Memorial was an act of resistance to oblivion. We tried very hard, but the forces were unequal.
Irina Scherbakova is a university professor in Russia and Germany, expert in German studies, translator, specialist in oral history, human rights activist and public figure. She was born on 14 May 1949 in Moscow. She graduated from the Philological Faculty of Moscow State University as a philologist-Germanist, defended her PhD thesis on Germanic studies, translated from German language, in particular the short stories of Franz Kafka. Since the late 1970s, she has been recording oral memoirs of former Gulag prisoners on her own initiative. In 1988, she became one of the founders of the Memorial NGO, directed youth educational programmes, and for 20 years held an annual competition for schoolchildren entitled ‘Man in History. Russia-XX century’. Since 1991, she has been working in the KGB archives: she studied Soviet special purpose camps on German territory after 1945. She worked as an editor of Nezavisimaya Gazeta and wrote for Moskovskie Novosti.

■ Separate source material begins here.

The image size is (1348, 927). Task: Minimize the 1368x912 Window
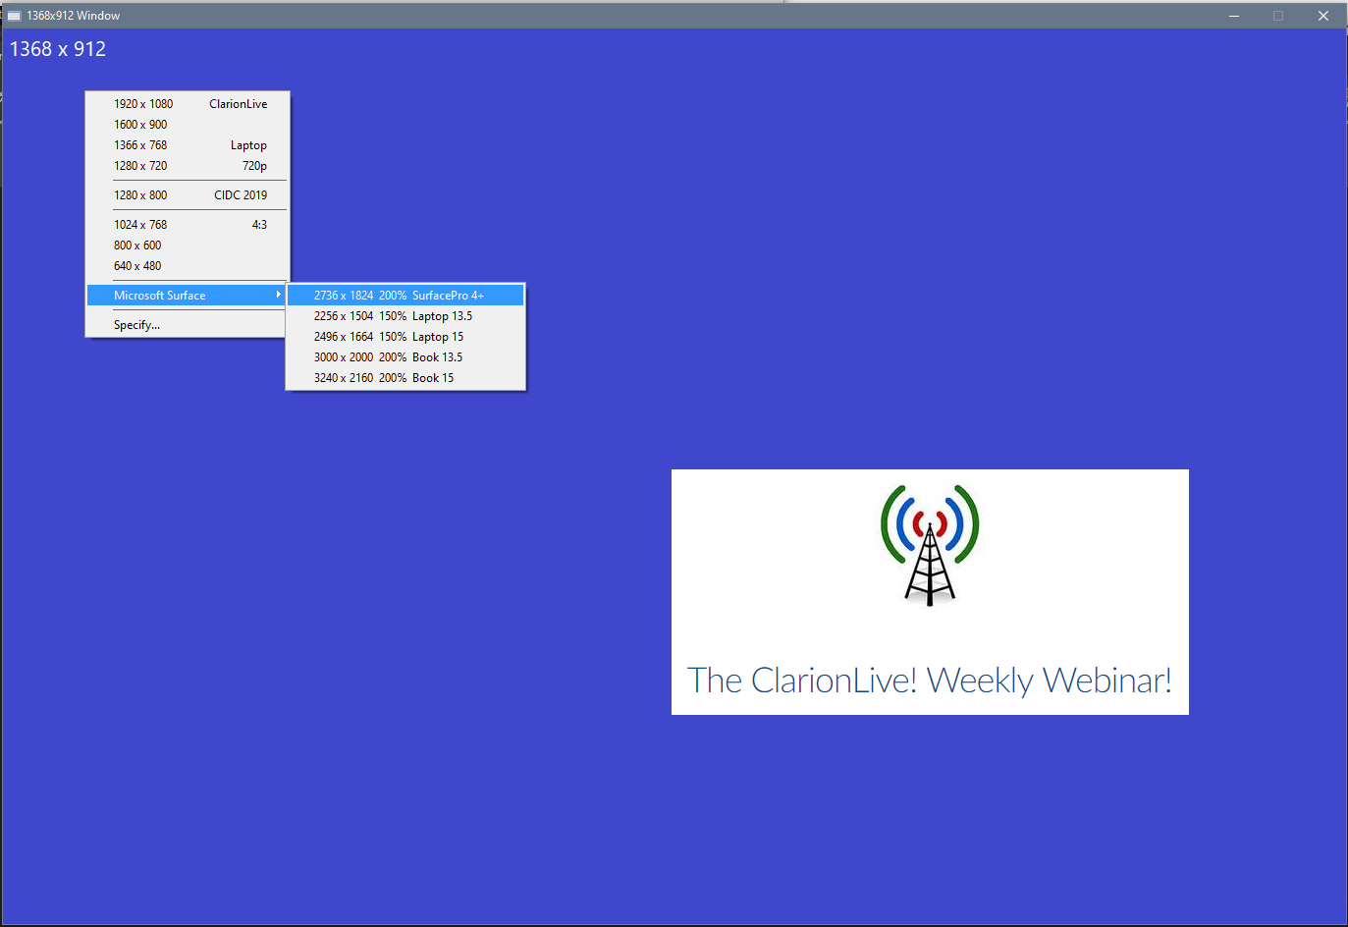click(1234, 16)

From 1992-2006 she taught oral history and visual anthropology at the Russian State University for the Humanities. In 1994-1995, she lectured on oral history at the Scientific Board of Berlin. From 1998-2009 she taught at the Institute of Humanities in Vienna, and was a visiting professor at the Universities of Salzburg, Bremen, and Jena. In March 2022, she left Russia together with her husband after the outbreak of the war unleashed by the Russian Federation against Ukraine. Now she is a visiting professor at the Imre Kertész College of the University of Jena. Member of many academic scientific councils and board of directors, notably co-chair of the board of directors of the revived ‘Memorial. Future’ organisation in Germany. Awarded the Order of Merit of the Federal Republic of Germany and various prices, including the Moscow Helsinki Group Prize for the development of human rights awareness among young people.